By JOE GEEVER — Surfrider Foundation
The Perspective article, “Enough is enough with desalination lawsuits,” written by Ted Owens and published in your paper Jan. 10 contains enough offensive inaccuracies that it demands a response. It is unfortunate that Mr. Owen, rather than focusing his comments on what he sees as merits of the Poseidon proposal, or the actual reasons why the project continues to be scrutinized and challenged by our state regulatory agencies, instead resorts to personal attacks.
It is completely inaccurate to characterize the scope of opposition to the project as “two fringe environmental groups.” Surfrider Foundation and San Diego Coastkeeper are local grassroots organizations that have taken a lead in challenging this proposal. But there is a growing coalition of organizations opposed to this poorly designed facility —- ranging from water management policy institutions to organizations representing the fishing community to groups protecting public health to environmental organizations like ours. The scope of concerns over this project, and the organizations opposing it can hardly be described as “fringe”.
Mr. Owen also characterizes us as “obstructionists” who are the cause of delays in the project’s final approval.
First, we are opposed to this project for sound public policy reasons. But we are also advocates for meeting our local water needs through alternatives that are cheaper for ratepayers, reduce reliance on imported water and are sustainable from both an economical and environmental perspective —- including advanced recycling and conservation.
These alternatives reduce pollution, costs and energy demand while ensuring a local and reliable future source of freshwater. This in stark contrast to ocean desalination which requires more energy than the current most energy-intensive water supply option in Southern California (pumping water from Northern California).
More to the point, the delays in final approval of the project are the result of Poseidon withholding information that was critical to a thorough analysis of the project prior to issuing the permits. Ironically, it is Poseidon’s pattern of secrecy that has resulted in the latest round of re-consideration of the project’s permits.
As new facts are revealed, it mandates reconsideration of prior approvals to ensure the integrity of the approval process.
Surfrider Foundation has attempted to bring facts and sound science to the deliberation of this project from the beginning. We will continue this effort until the public and our decision-makers have all the facts right so that the laws protecting our coast and ocean are fully enforced.
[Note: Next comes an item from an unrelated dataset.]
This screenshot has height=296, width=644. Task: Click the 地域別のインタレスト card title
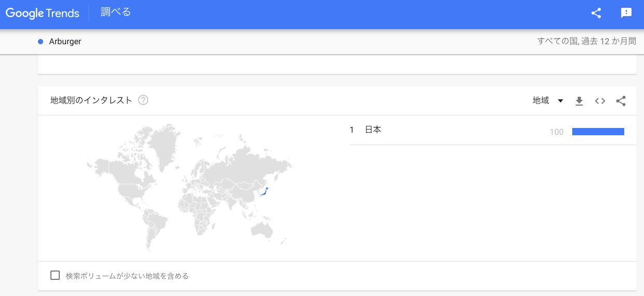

Mr. Owen is wrong that the mitigation of greenhouse gas emissions is simply a voluntary commitment by Poseidon out of the goodness of its heart. Global warming, sea levels rising and ocean acidification are all threats to our coast and ocean, and the California Coastal Commission and State Lands Commission are mandated by law to protect against these threats.
Mr. Owen ventures into pure imagination and fantasy when he states, “… Surfrider abandoned its legal strategy when it determined that a significant number of its members did not agree with its position. …”
We are a grassroots organization with local chapters nationwide. Our San Diego chapter has not “abandoned” anything. We continue to oppose this project, and we’re simultaneously continuing our advocacy for preferred water management alternatives that meet our mission of restoring and protecting our coast and ocean.
Finally, Mr. Owen asserts that our efforts are aimed at undermining Poseidon’s efforts to get government subsidies and finance the project through the sale of corporate bonds. Nothing could be further from the truth. Investors and the communities planning on this new supply of water should know that none of the permits or entitlements is final. Investments in the financial markets come with risks. We will leave it to individual investors to decide whether a project with so many outstanding “clouds” on the project entitlements is a wise use of their money.
Like Mr. Owen, we “look forward to getting on with the business of creating high-paying jobs and providing a reliable water supply.”
We respectfully disagree that Southern California’s water supply portfolio demands this project, and we will continue advocating for sound alternatives that provide multiple benefits like reducing wasted energy, pollution prevention and protection of marine life and healthy coasts and oceans. We also look forward to getting on with the state’s efforts to restore and protect our precious marine life and reduce the multiple threats of climate change.
We hope Mr. Owen will join the Surfrider Foundation, San Diego Coastkeeper and more than 40 other statewide groups to ensure we meet this critical goal.
JOE GEEVER is the California policy coordinator for the Surfrider Foundation based in San Clemente.